SOFT7 Data Source#

This notebook contains examples related to the SOFT7 data source. How to create, manage, resolve, and use SOFT7 data sources.

Generate a SOFT7 Data Source#

SOFT7 Data Source instances can be generated based on information from the following parts:

  1. Data source (DB, File, Webpage, …).

  2. Generic data source parser.

  3. Data source parser configuration.

  4. SOFT7 entity (data model).

Parts 2 and 3 are together considered to produce the “specific parser”. Parts 1 through 3 are provided as a collective, based on the ResourceConfig from OTEAPI Core.

Resource configuration#

The resource configuration, originally based on the Data Catalog Vocabulary (DCAT), is in this case a small set of data catalog fields mapped to resource-specific values:

  • downloadUrl or accessUrl:

    • downloadUrl: The URL of the downloadable file in a given format. E.g. CSV file or RDF file.
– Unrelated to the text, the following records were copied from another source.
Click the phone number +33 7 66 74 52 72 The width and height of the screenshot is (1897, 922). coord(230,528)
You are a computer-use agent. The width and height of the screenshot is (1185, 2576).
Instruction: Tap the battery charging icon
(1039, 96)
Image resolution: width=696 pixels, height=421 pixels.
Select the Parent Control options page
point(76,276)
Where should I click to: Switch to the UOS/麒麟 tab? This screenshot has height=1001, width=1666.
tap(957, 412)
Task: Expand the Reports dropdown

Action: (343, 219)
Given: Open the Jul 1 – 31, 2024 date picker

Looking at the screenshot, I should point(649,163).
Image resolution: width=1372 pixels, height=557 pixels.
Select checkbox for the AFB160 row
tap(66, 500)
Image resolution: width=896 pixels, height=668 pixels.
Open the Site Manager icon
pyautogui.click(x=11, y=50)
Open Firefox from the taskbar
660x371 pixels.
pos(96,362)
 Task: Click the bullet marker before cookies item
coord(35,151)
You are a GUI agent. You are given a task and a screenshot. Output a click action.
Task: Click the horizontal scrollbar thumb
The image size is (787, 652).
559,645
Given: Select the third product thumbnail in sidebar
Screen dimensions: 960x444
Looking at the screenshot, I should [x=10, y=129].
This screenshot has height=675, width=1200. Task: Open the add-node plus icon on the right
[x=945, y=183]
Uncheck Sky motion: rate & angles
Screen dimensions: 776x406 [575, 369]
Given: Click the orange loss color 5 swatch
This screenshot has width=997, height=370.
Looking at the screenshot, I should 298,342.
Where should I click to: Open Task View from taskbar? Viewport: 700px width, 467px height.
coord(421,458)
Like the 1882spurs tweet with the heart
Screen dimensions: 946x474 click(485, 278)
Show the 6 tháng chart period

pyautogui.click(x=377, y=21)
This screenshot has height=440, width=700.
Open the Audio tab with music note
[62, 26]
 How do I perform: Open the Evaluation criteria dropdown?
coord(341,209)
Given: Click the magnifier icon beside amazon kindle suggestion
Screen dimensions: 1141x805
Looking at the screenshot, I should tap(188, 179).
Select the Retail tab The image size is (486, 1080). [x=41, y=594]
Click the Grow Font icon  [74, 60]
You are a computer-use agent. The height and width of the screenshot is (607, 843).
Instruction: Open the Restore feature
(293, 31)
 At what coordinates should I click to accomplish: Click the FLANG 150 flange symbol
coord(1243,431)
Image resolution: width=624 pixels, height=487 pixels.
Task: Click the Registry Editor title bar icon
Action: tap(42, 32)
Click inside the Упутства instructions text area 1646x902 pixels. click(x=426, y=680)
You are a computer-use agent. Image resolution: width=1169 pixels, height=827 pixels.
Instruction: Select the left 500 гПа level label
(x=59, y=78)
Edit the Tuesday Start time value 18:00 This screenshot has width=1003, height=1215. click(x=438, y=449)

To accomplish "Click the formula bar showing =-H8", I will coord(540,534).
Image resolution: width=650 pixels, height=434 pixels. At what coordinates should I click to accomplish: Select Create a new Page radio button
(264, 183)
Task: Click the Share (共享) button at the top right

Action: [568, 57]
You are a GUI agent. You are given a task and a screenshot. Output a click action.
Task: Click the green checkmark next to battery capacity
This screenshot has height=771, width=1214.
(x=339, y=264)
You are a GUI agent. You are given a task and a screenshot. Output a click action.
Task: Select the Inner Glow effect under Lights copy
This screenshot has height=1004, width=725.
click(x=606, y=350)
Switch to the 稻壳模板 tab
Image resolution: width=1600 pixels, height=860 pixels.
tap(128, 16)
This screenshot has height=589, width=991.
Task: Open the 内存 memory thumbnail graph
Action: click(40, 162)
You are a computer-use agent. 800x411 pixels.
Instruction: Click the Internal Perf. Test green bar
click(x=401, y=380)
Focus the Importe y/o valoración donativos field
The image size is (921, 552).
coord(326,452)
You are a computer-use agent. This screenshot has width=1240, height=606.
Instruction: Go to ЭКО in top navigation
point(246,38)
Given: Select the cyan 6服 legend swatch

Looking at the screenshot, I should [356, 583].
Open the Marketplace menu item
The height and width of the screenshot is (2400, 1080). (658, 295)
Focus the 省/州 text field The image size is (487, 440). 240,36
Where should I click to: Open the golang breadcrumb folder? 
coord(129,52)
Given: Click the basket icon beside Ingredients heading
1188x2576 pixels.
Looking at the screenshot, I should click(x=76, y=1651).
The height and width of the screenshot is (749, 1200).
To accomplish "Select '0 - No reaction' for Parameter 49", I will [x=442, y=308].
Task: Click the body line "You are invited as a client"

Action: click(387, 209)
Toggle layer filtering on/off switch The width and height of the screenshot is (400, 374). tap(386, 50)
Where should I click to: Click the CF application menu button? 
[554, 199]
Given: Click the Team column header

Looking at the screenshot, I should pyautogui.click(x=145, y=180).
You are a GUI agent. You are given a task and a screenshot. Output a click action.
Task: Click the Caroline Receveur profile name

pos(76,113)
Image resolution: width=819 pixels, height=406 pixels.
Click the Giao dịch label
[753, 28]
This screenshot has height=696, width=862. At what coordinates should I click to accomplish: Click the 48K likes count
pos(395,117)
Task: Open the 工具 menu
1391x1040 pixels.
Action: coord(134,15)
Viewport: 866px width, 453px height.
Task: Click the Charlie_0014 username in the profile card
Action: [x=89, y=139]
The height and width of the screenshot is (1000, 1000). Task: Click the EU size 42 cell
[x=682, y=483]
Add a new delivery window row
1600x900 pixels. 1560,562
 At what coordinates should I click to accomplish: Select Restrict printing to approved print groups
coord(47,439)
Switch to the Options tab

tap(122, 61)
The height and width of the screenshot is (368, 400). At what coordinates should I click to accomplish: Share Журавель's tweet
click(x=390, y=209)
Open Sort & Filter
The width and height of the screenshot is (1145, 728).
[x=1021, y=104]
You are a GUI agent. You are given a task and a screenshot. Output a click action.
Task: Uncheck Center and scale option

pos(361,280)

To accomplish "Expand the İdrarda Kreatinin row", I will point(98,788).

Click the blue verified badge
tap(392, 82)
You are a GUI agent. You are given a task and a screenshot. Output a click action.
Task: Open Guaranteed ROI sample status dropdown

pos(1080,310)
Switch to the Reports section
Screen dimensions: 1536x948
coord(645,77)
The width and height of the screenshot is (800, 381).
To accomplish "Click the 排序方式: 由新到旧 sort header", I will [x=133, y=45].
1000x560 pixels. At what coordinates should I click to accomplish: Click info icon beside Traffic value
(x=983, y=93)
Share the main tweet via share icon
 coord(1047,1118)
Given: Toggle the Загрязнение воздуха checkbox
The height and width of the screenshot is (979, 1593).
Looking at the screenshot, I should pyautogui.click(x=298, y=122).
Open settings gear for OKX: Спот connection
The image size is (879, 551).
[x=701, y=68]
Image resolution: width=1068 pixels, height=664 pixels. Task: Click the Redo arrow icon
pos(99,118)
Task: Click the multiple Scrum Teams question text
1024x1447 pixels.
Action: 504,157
      Usage: downloadURL SHOULD be used for the URL at which this distribution is available directly, typically through a HTTPS GET request or SFTP.

    • accessUrl: A URL of the resource that gives access to a distribution of the dataset. E.g. landing page, feed, SPARQL endpoint.

      Usage: accessURL SHOULD be used for the URL of a service or location that can provide access to this distribution, typically through a Web form, query or API call.
      downloadURL is preferred for direct links to downloadable resources.

  • mediaType: The media type of the distribution as defined by IANA [IANA-MEDIA-TYPES].

    Usage: This property SHOULD be used when the media type of the distribution is defined in IANA [IANA-MEDIA-TYPES].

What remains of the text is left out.